Clearly. Presidential politics in the MLA, by comparison, are positively genteel. Three years in advance, three nominees are chosen. Each writes a short statement, ballots are sent to the MLA's 30,000 members to choose their leader, and a winner is duly declared. But no one is actually told how many votes are cast for them or anyone else.
Lunsford was in the running for the 2000 MLA presidency, along with the University of Toronto's Linda Hutcheon, and the University of Wisconsin's Nellie McKay. The three women are old friends. This year they will take speaking parts in the presidential address of the winner - Hutcheon - and join a presidential forum on "Creative Collaboration: Alternatives to the Adversarial Academy". The focus is collaboration, says Hutcheon, as opposed to "the romantic model of solo scholars".
Collaboration is Lunsford's passion - she co-authored a book on the subject in 1990. At the MLA, she plans to help launch a website, Collaborate!, that invites surfers not just to visit the site, but to help build it. Databases growing on the internet, be they medieval, classical or even Chinese texts, will defy lonely attempts to conquer their meaning, she says. "The kind of research that needs to be done in the humanities can't be done by some solitary person sitting in the library trying to write the last great work on 'x'."
Leadership, Hutcheon concedes, does have its perks, notably a "year-round visit across the continent" to speak to departments and undergraduates, and dinners to discuss her own work - which runs from opera to comparative literary history - and the profession. She also helped plan the MLA journal's millennium issue, which comes out this month. It includes addresses by presidents past, including the German studies scholar who presided awkwardly in 1941 and the 1969 speech launched with a quote from Bob Dylan.
There is one issue that continues to dog the MLA, and that could play into the hands of conservative critics. New figures from the organisation show that just one-third of university staff in English and foreign-language departments are full-time tenure track professors. Less than half of academic courses and just a quarter of introductory undergraduate courses are taught by tenured professors. Two-thirds of undergraduate courses at prestigious PhD-granting institutions, the top 10 per cent of US colleges, are actually taught by non-tenured faculty.
The data were compiled and published under pressure from MLA members who bear the bulk of the teaching work: graduate teaching assistants, part-timers and some full-time non-tenured staff. They have complained bitterly for years of being underpaid workhorses, as universities cut back on humanities budgets and fail to maintain tenured posts.
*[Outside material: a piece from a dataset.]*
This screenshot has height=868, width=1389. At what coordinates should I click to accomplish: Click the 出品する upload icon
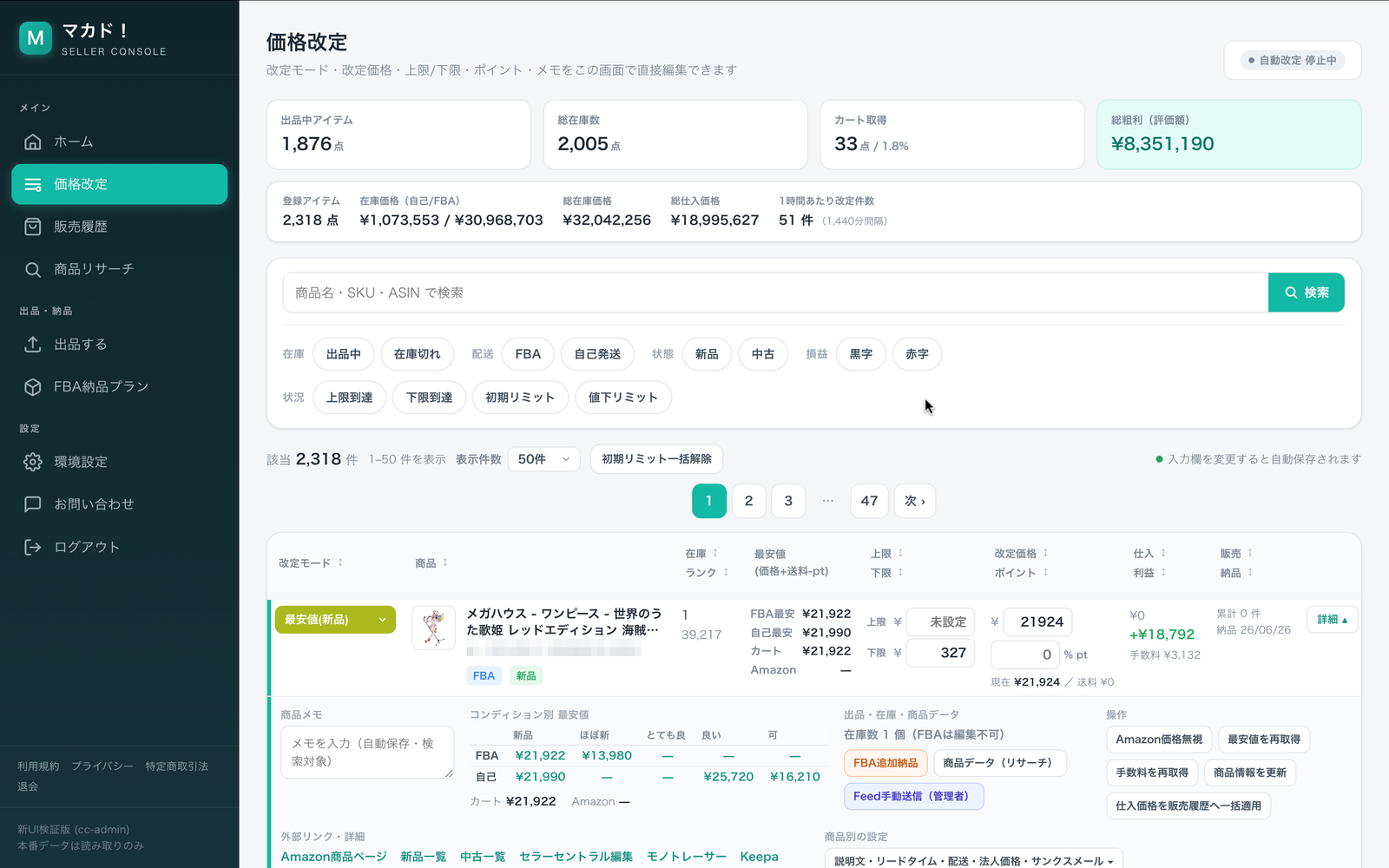click(33, 345)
The figures seem to confirm that impression. "These statistics show us a snapshot right now, and it looks as if senior people teach a lot of senior courses," Hutcheon says. "They certainly don't teach junior courses."
Cary Nelson, an English professor at the University of Illinois, is an academic labour activist whom graduate students voted on to the MLA executive council. He says the findings are shameful. Public pressure could soon mount when figures from individual university departments of English are published, showing the disparity in the salaries of top tenured professors against what lowly part-time teaching staff in the same college are paid per course, he said. "This is a volatile and dangerous piece of information. It appears that tenured faculty has abandoned undergraduate education."